I've discovered a lot of great new authors and have enjoyed a lot of books I normally wouldn't have read.


----------



## SongbirdVB (Nov 18, 2008)

Barbiedull said:


> I read every description. I usually don't bother with reviews, unless I need a little more info.
> I don't download self-help or most science-fiction. I don't download for the sake of downloading. That will just create Kindle overload for me.


^^ totally this.

I did pick up quite a few from the list this morning. YAY!


----------



## Morf (Nov 18, 2010)

I tend to "buy" nearly all of the free books, but over here on amazon.co.uk there are still only a very few of them so that's my justification. If there were as many available here as there are on amazon.com then I would be more selective!


----------



## bwbollom (Jul 30, 2010)

If it sounds remotely like something I might want to read some day, I'll "buy" it. Why not...it's not like I'm close to maxing out my K3's memory. If I ever get to a point where I need space, I'll delete some of those that I haven't read. Otherwise, it's better to get it while free than not and decide later that I actually want to read it


----------



## auge_28 (Oct 3, 2010)

I am picky about what I get, the only free books I have picked up are the classics that I know I should read someday . . . speaking of which, I started Crime & Punishment this morning.
It would be silly of me to get a book based on it being free . . . I don’t wanna have to slog through a bunch of trash when I already have a TBR list.


----------



## Andra (Nov 19, 2008)

s0nicfreak said:


> I definitely "buy" books just because they're free. It has expanded what I read a great deal.


This ^^
I have found quite a few things that I really enjoyed just because I had them and they were free.


----------



## Fireheart223 (Oct 3, 2010)

Most mornings I'm online early, but I had to work early today, and by the time I logged on (almost noon) all the "free" books were no longer free. I'm disappointed that I missed it, if they'd offered them yesterday morning I would've been around to snap them up  

I don't download all the free books I see, but I'm a lot more likely to try out something that seems like it might be at least ok if it is free or $0.99.


----------



## history_lover (Aug 9, 2010)

If the cover looks like it's in a genre I like, I'll open the page and read the description - I might glance at the ratings to make sure it's not really low. If it still seems like something I'd like, I'll download it. But I don't even bother to click on books which have covers/titles that seem like genres I have no interest in.


----------



## mom133d (aka Liz) (Nov 25, 2008)

auge_28 said:


> It would be silly of me to get a book based on it being free . . . I don't wanna have to slog through a bunch of trash when I already have a TBR list.
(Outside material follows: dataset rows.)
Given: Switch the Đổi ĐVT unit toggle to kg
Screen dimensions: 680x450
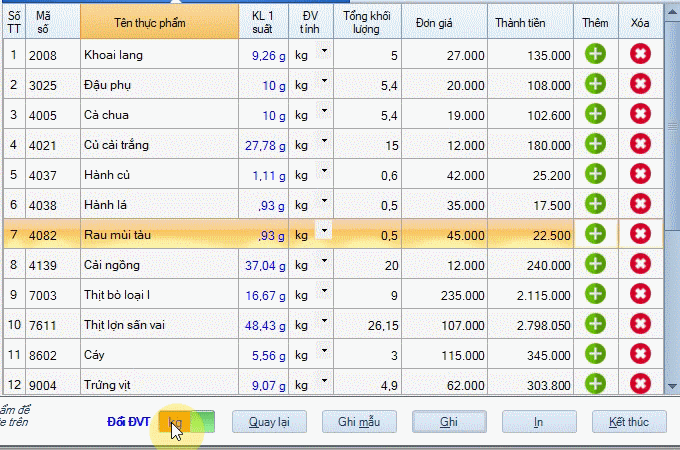Looking at the screenshot, I should [x=175, y=421].
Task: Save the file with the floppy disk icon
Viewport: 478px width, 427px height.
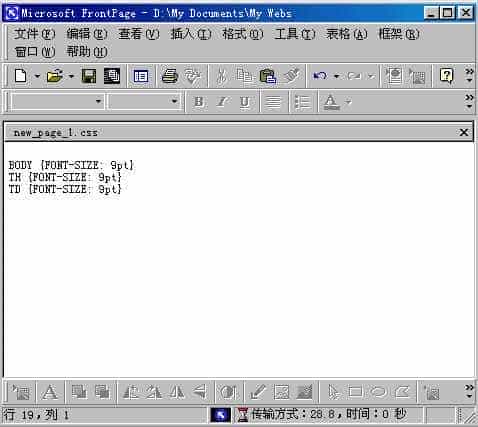Action: click(89, 76)
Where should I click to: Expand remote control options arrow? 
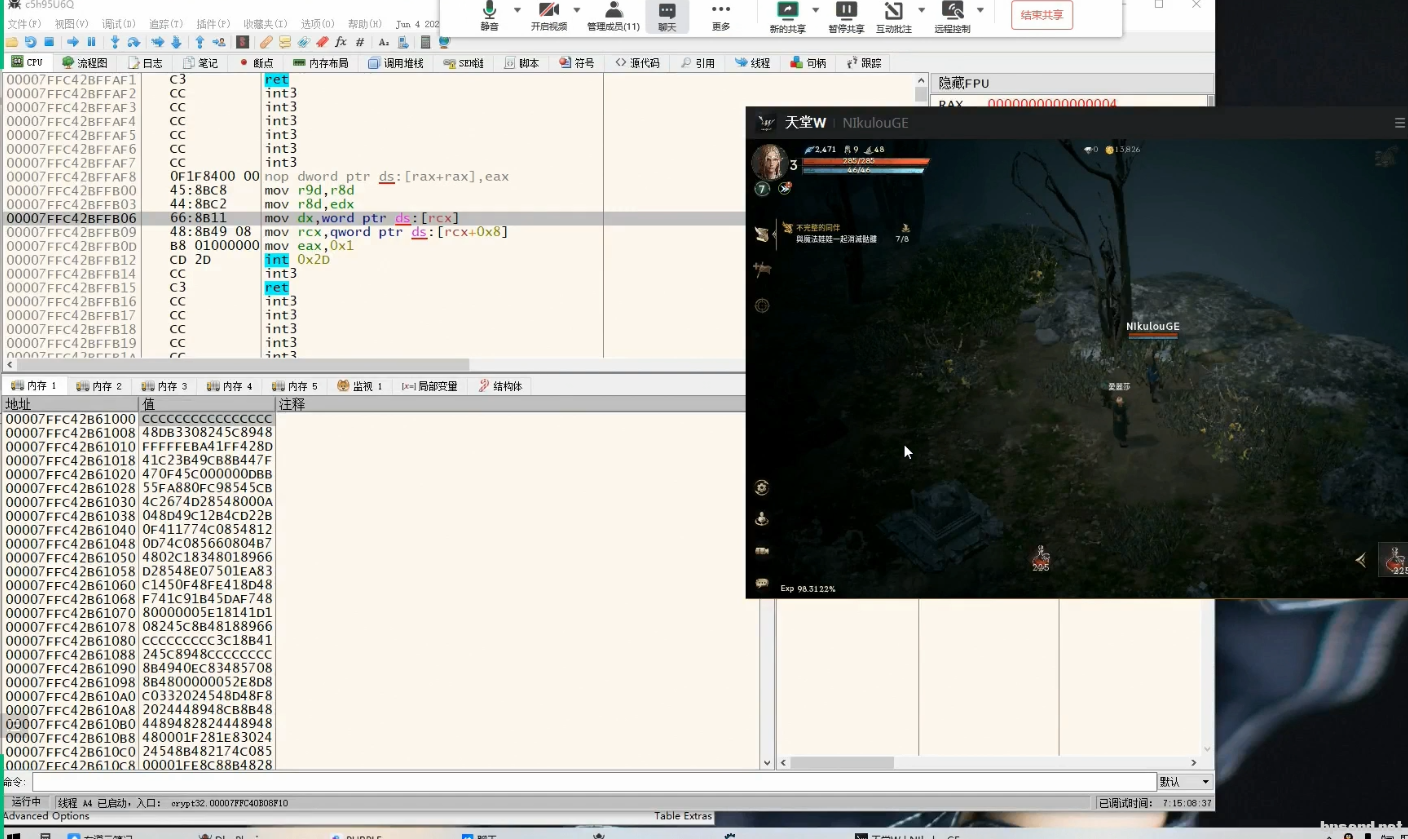tap(980, 10)
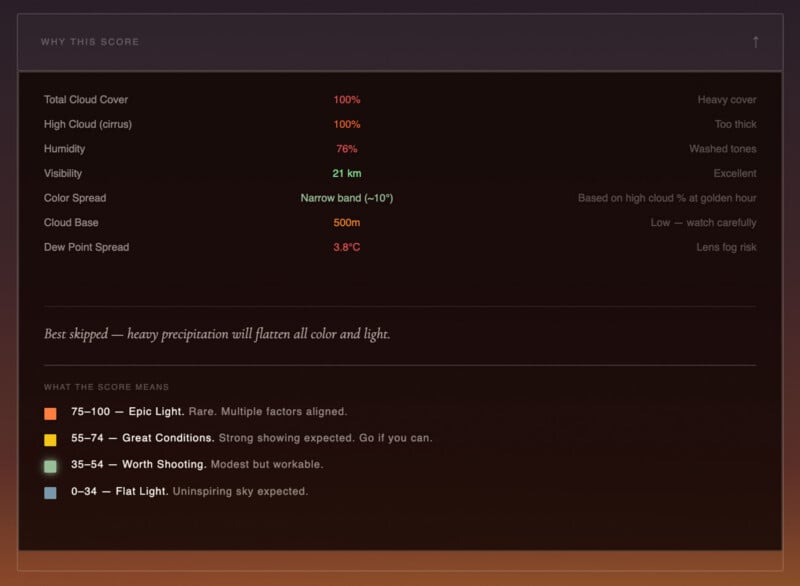Select the orange Epic Light swatch

[50, 413]
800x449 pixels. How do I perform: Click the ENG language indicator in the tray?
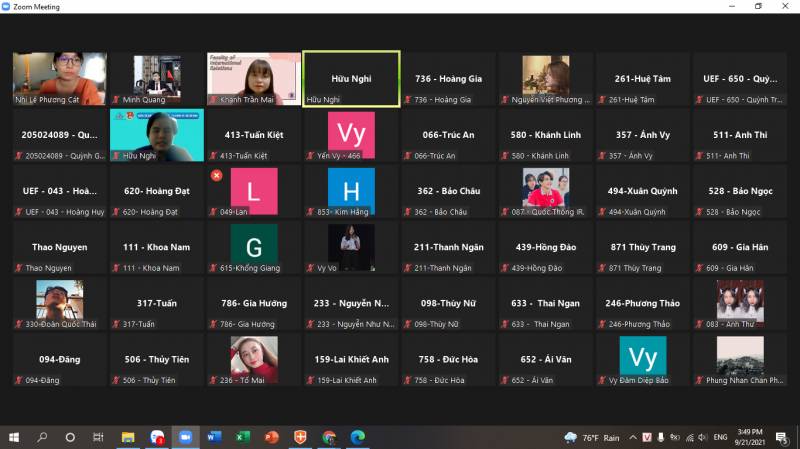pos(718,437)
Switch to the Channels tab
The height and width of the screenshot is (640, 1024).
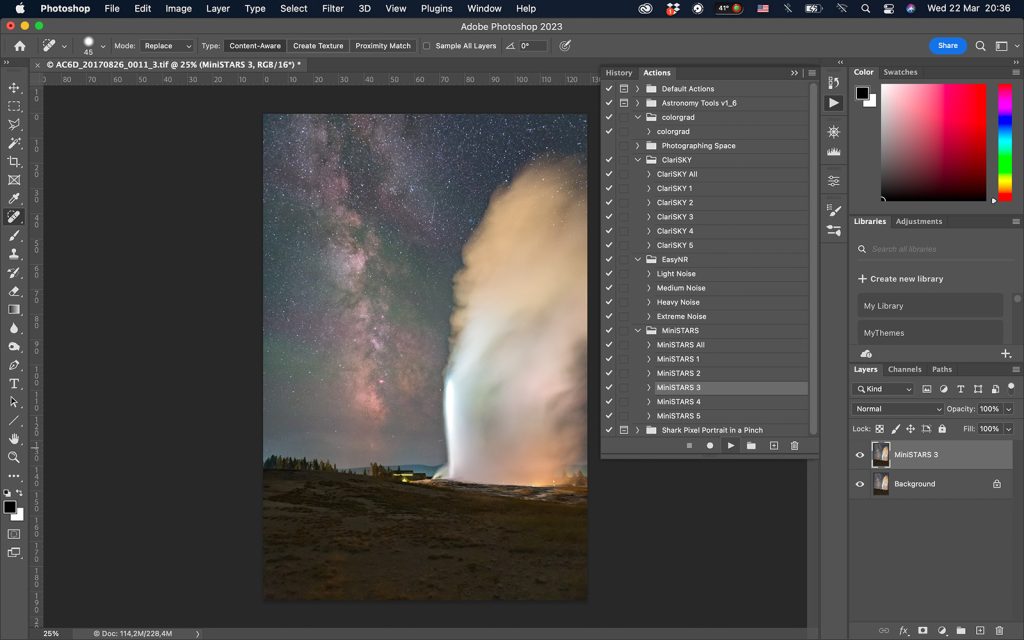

Ah, but in that pile of trash are some real gems. And on top of that, often the free books are from well-known authors, typically the first in a series, to get you hooked and then buy the rest. I know I've done that a few times.  But really, there are some fantastic authors (Shobhan Bantwal & Cayla Kluver come to mind) that I wouldn't have discovered if it their title hadn't been offered for free.


----------



## sleepy6553 (Nov 21, 2010)

Does the list of free books change from day to day? I somehow navigated to some free ones this morning and "bought" a few after reading the descriptions. If there is a specific place I should check every day, I'll bookmark it. I think I just fell upon it this morning and don't even remember how I found it.


----------



## auge_28 (Oct 3, 2010)

In your experience what kind of quality are these books?
For instance, are they mostly self-published or drug store rack type things?
Or are they books that have been properly edited & reviewed and the publisher is “sneaking” a few hundred out to get people talking about them and hoping for positive Amazon reviews?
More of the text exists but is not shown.